Here's excerpt from a (supposedly) funny review of a restaurant:
I'd like to personally shake Mr Tofu's hand. While I cannot medically prove it, I am 100% certain that their soondubu contains undefined healing properties. Some how some way, I always feel better after a meal here. Got a cold? Screw the Nyquil and get the spicy kimchi soondubu.

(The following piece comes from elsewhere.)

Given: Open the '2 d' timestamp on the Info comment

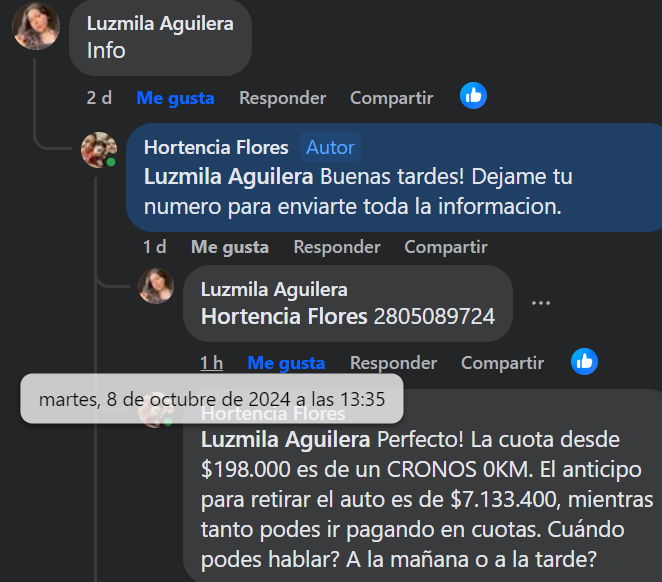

I'd would like to extract important entities and link them to Wikipedia entities. I've trained spaCy on a small sample of Wikipedia/WikiData and run entity linking on the review:
[('Tofu', 'PERSON', 'Q177378'),
('Nyquil', 'WORK_OF_ART', 'NIL')]
I'd like other entities to be extracted and linked as well, e.g.:
kimchi -> Kimchi
cold -> Common cold
healing -> medicine
medically -> medicine
It looks like spaCy can link only named entities. I've tried to explicitly list other entities as named (which obviously does not scale well):
ruler = EntityRuler(nlp)
patterns = [{"label": "ORG", "pattern": "kimchi"}, {"label": "ORG", "pattern": "cold"}]
ruler.add_patterns(patterns)
nlp.add_pipe(ruler)
However, spaCy does not seem to link new entities at all:
[ ('Tofu', 'PERSON', 'Q177378'),
('cold', 'ORG', ''),
('Nyquil', 'WORK_OF_ART', 'NIL'),
('kimchi', 'ORG', '')]
- How can I make Spacy recognize also other entities?
- Should this be done before training entity linking model or can be done with already trained model?
- Is spaCy the right tool for my task at all?